Judge allows prosecution expert to examine BART stabbing suspect

John Lee Coweel delayed entering a plea Friday on the murder charge he faces for the fatal stabbing of Nia Wilson, 18, at the MacArthur BART station.

A judge on Wednesday granted the prosecution's request to have a psychiatrist it has hired conduct a mental examination of a transient charged with murder for the fatal stabbing of 18-year-old Nia Wilson at the MacArthur BART station in Oakland last July.

Dr. Jason Roof is to examine John Lee Cowell, 28, for three to four hours on May 30 at the Santa Rita Jail in Dublin, where he is being held without bail for the stabbing at the MacArthur station at 9:36 p.m. on July 22, 2018, Alameda County Superior Court Judge James Cramer said.

Cramer ordered Cowell to cooperate with the examination by Ruth, who is an associate professor of clinical psychiatry at the University of California Davis Medical Center and has been qualified as an expert witness and testified about mental disorders, sanity and competence to stand trial.

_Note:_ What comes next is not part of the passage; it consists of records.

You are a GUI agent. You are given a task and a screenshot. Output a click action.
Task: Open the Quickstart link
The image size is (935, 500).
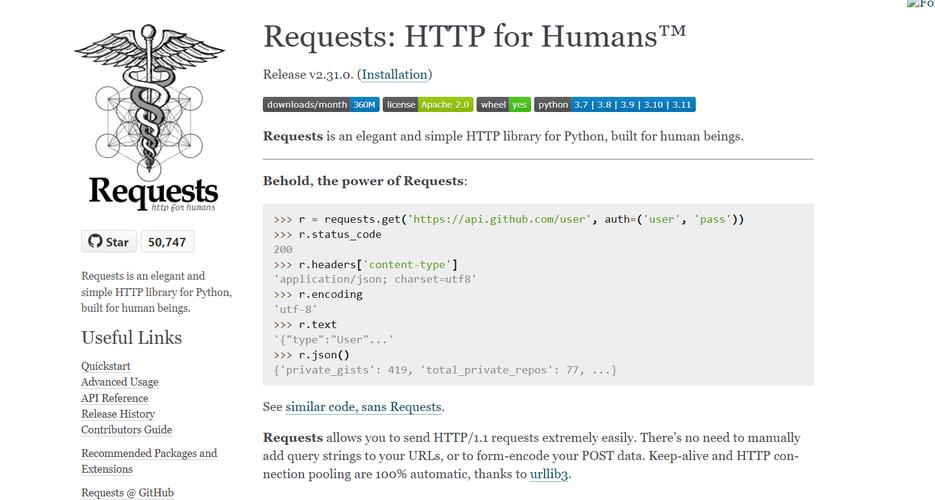click(106, 366)
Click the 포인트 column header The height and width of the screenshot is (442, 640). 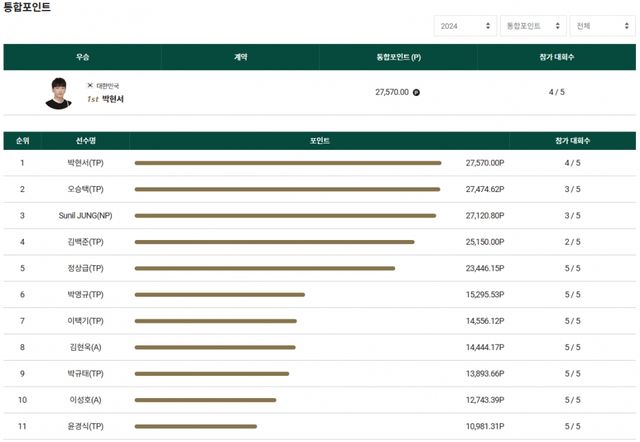point(319,141)
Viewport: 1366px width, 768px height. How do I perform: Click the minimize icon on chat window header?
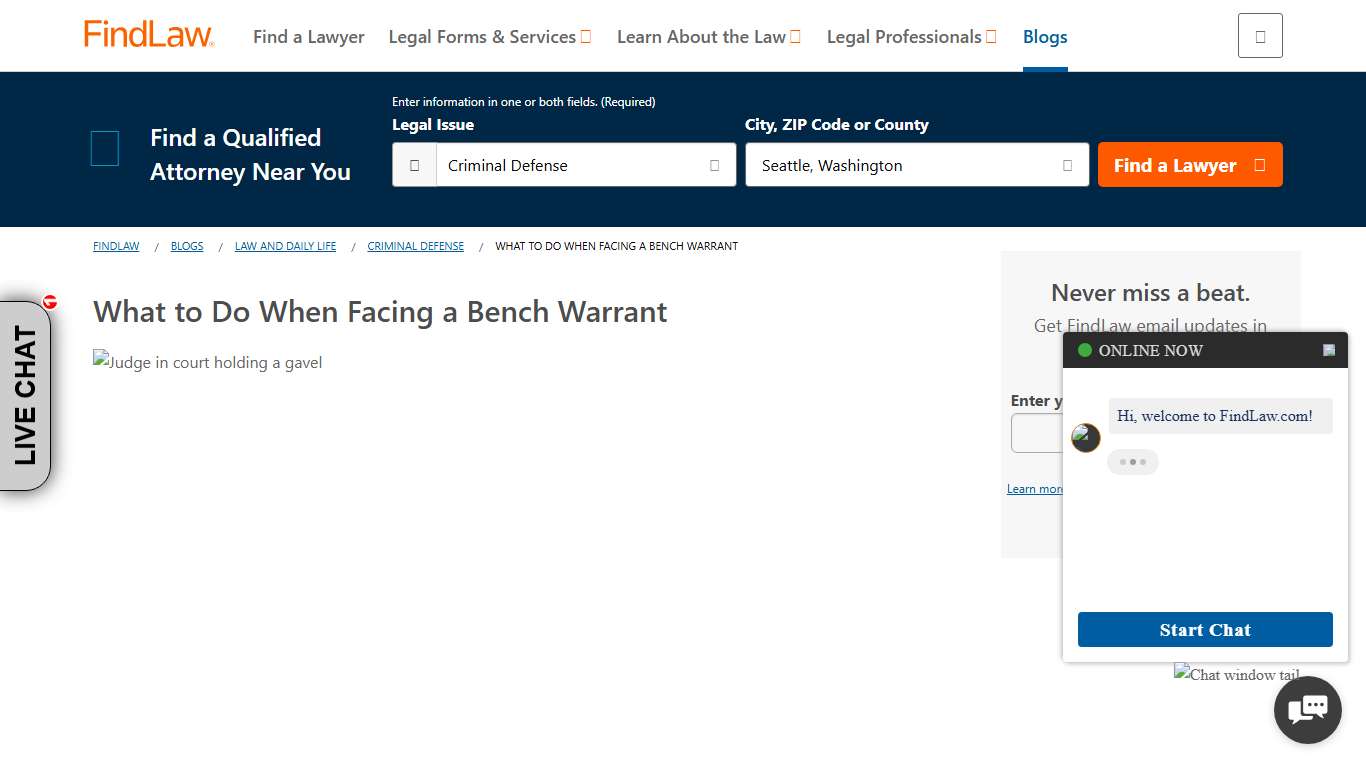pos(1328,350)
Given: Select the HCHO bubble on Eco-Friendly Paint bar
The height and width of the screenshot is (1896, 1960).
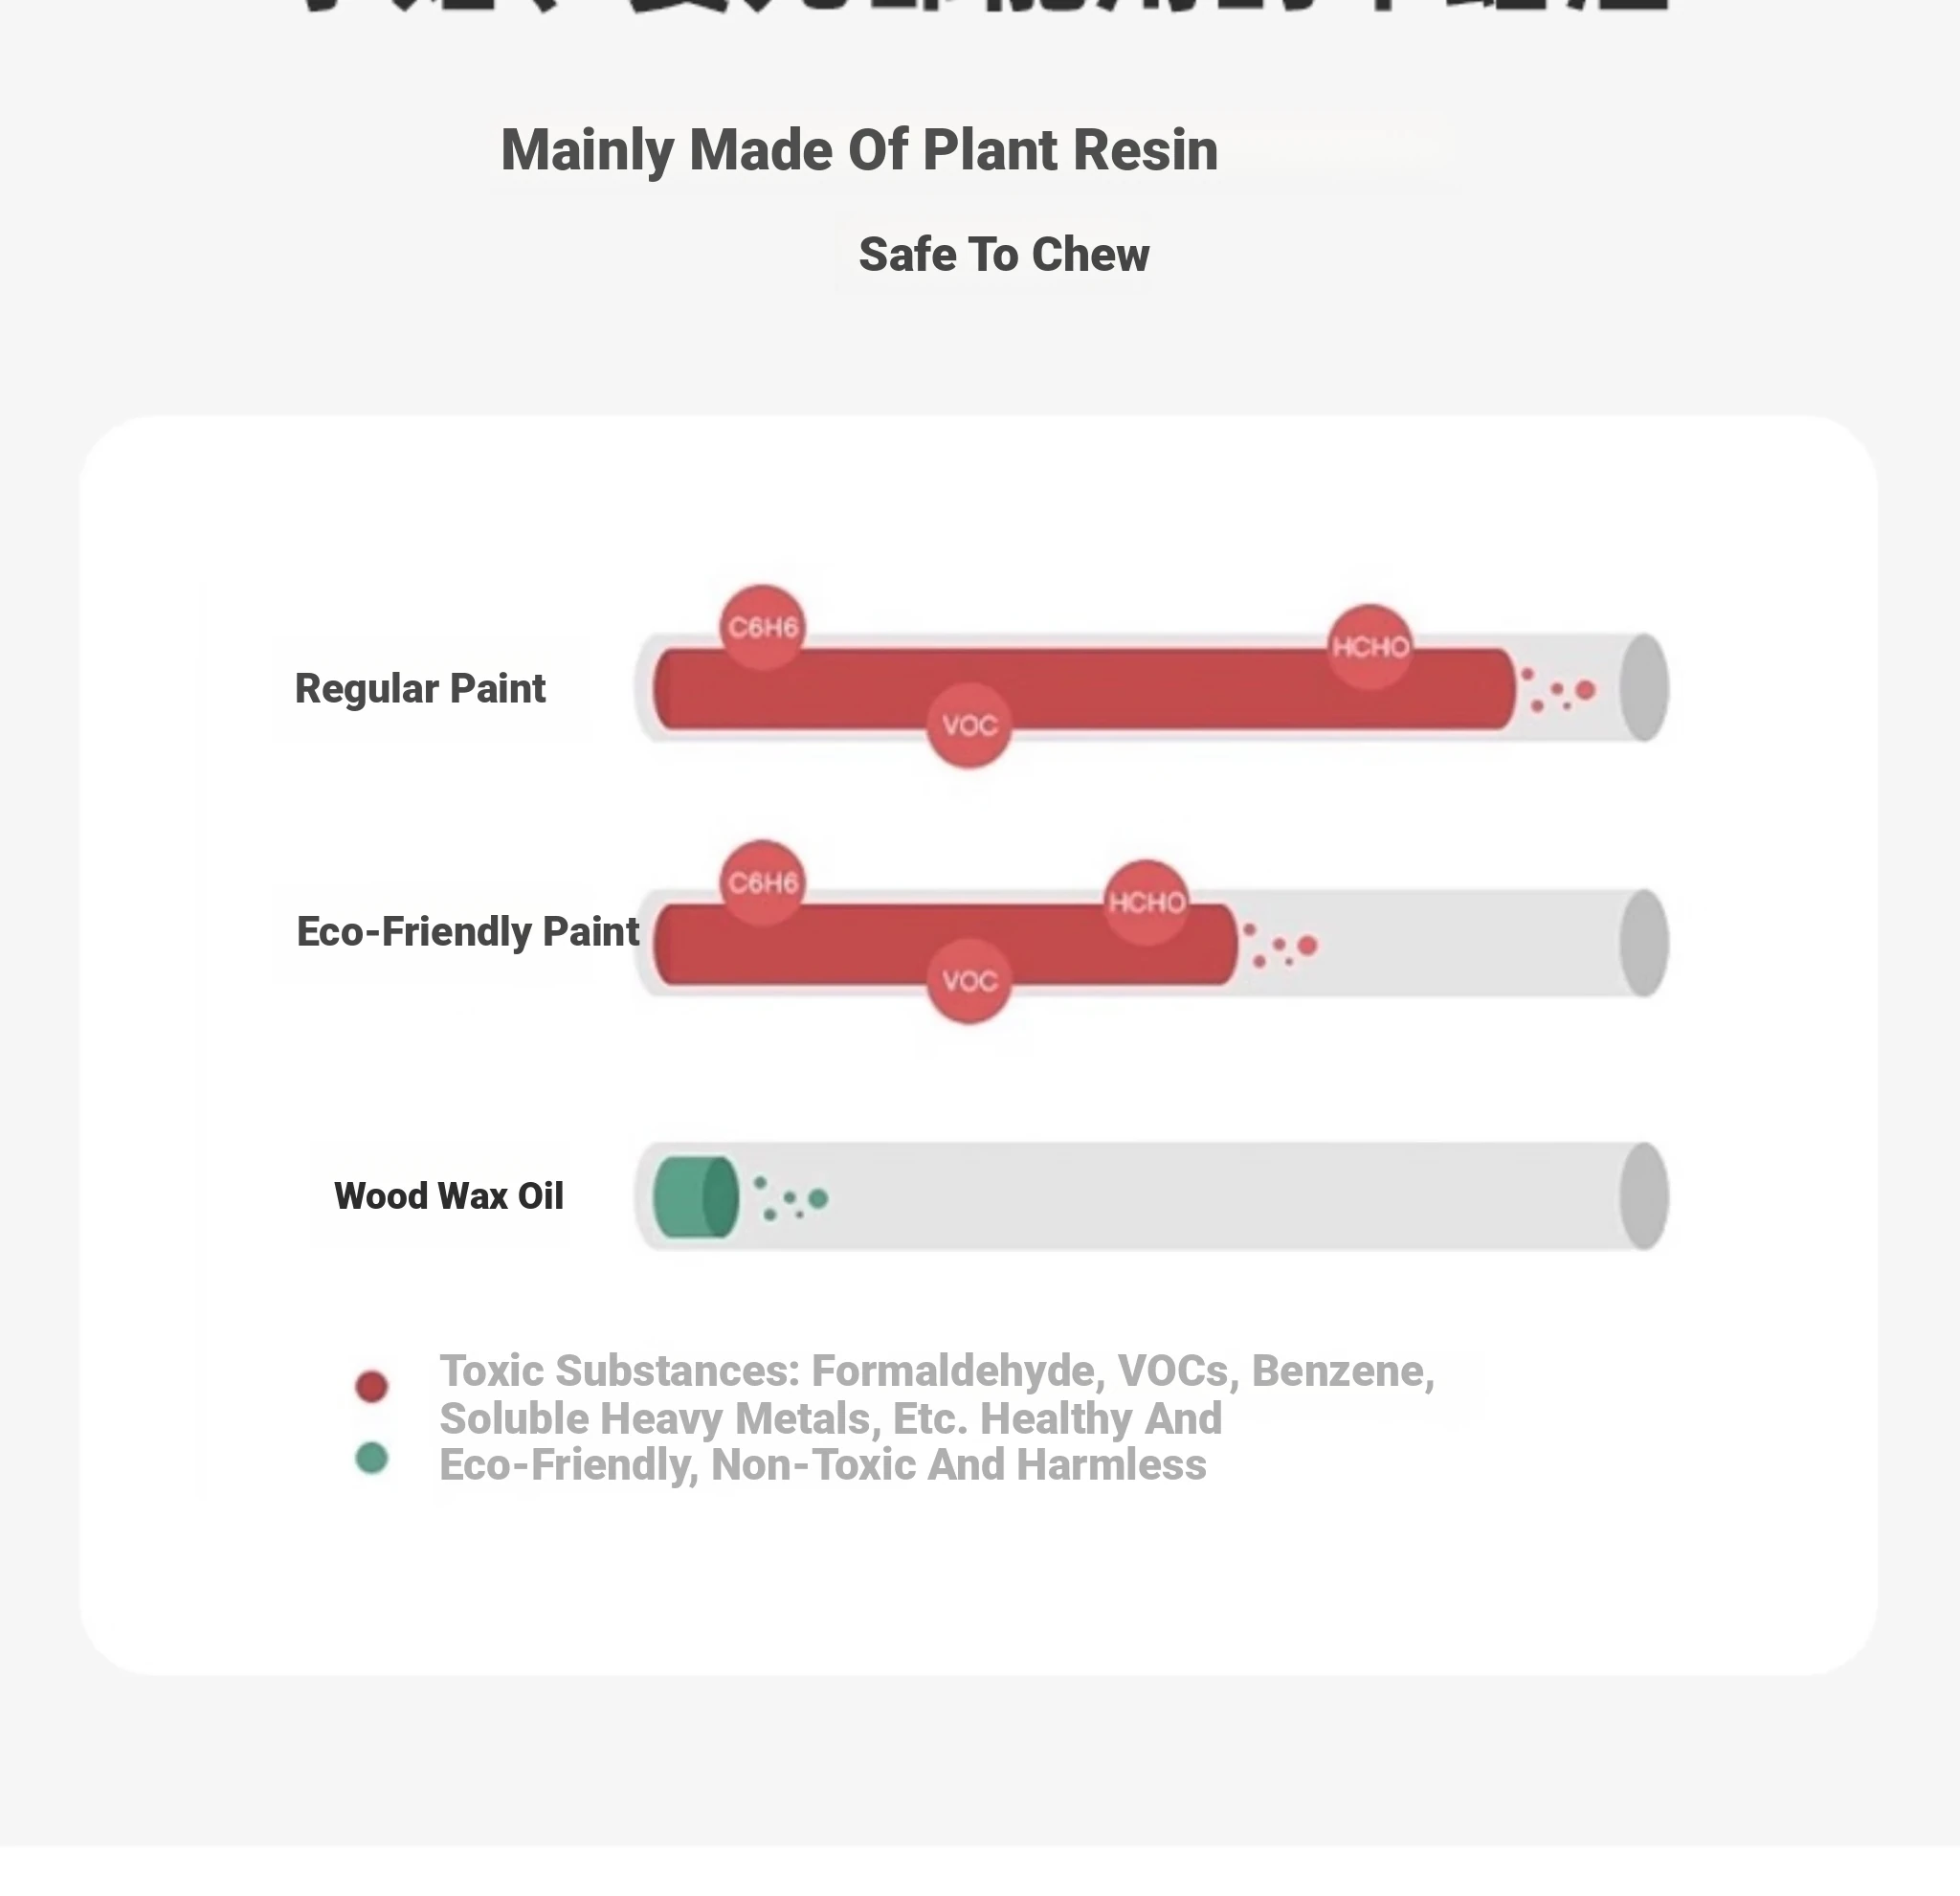Looking at the screenshot, I should pos(1147,903).
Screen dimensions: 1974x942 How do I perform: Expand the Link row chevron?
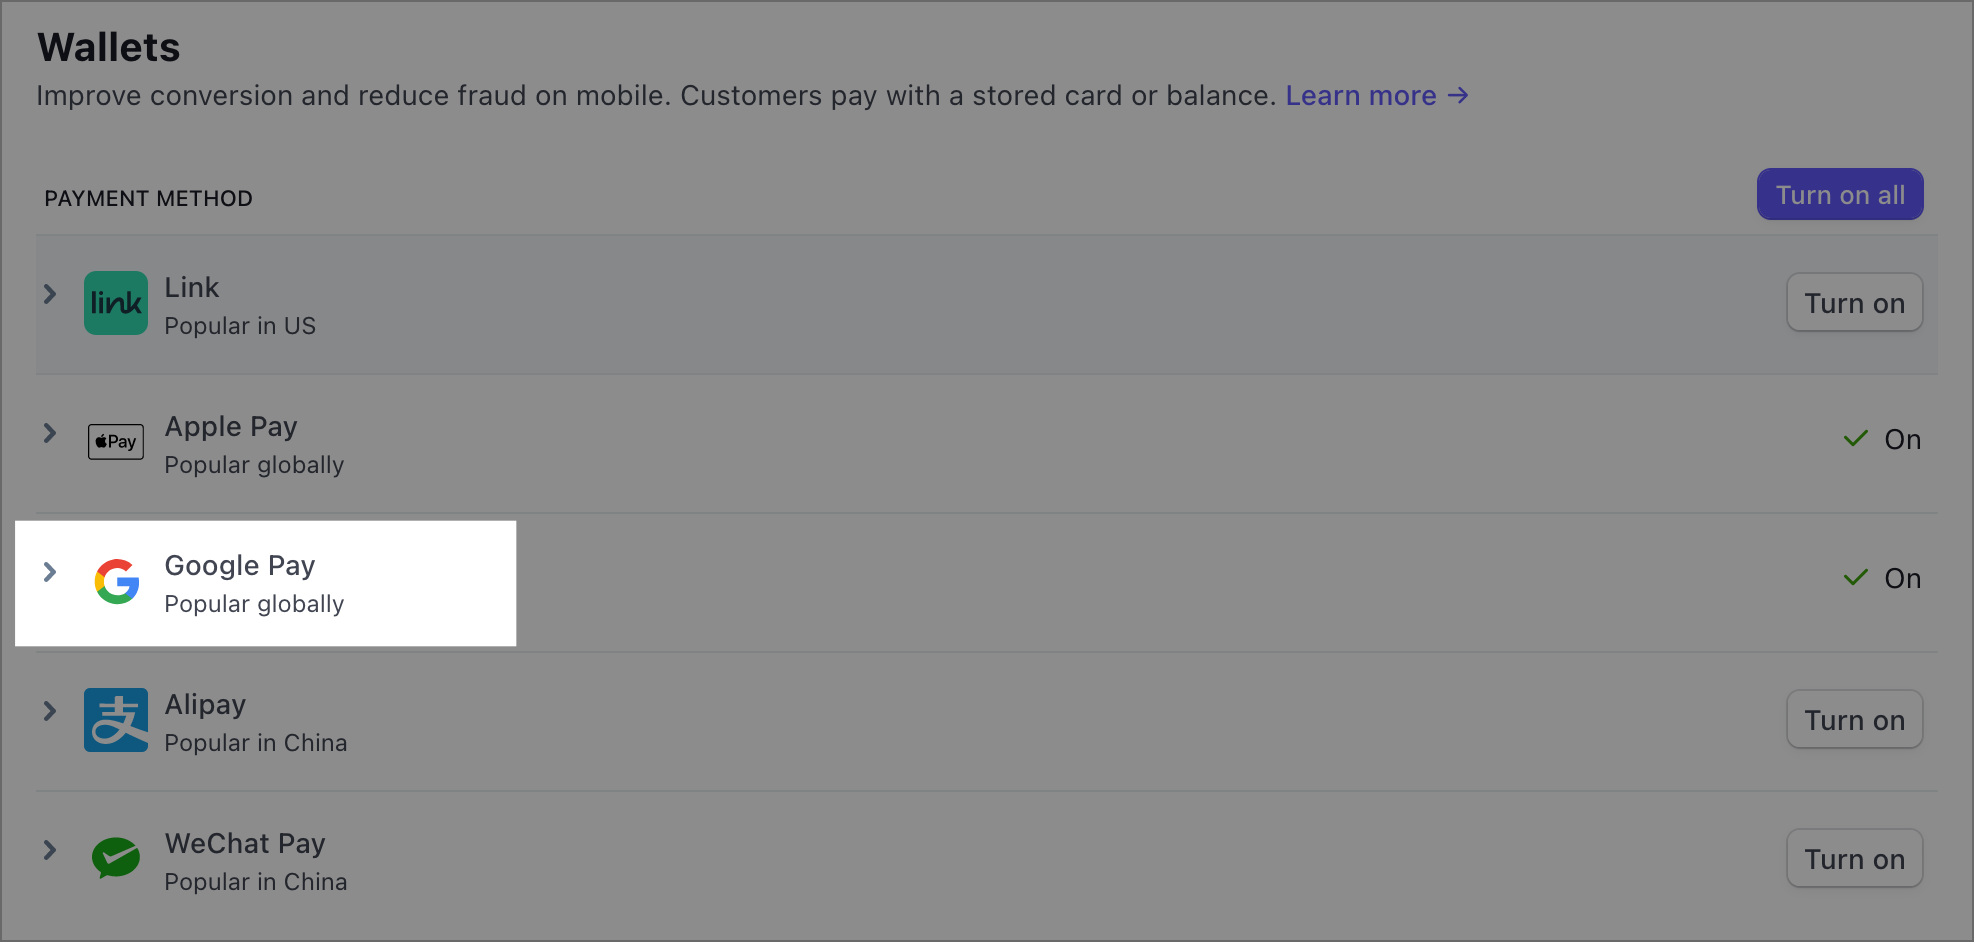click(x=50, y=294)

Cramer suspended the criminal proceedings against Cowell on Dec. 27, saying there is "substantial evidence" that he's mentally incompetent to stand trial.

Cramer appointed two psychiatrists to examine Cowell and submit reports to the court on their findings about his mental competence but their conclusions differed.

One expert said he believes Cowell is incompetent to stand trial but the other said he was unable to arrive at a conclusion about Cowell's competency.

Cramer said Wednesday that there will be a trial "soon" on whether Cowell is competent to stand trial.

Although Cramer granted the prosecution's request to have Ruth examine Cowell and that it be given his psychiatric records, he said anything that Cowell says to the psychiatrist can only be used at his competency trial and can't be used at a potential criminal trial if he ultimately is found to be competent.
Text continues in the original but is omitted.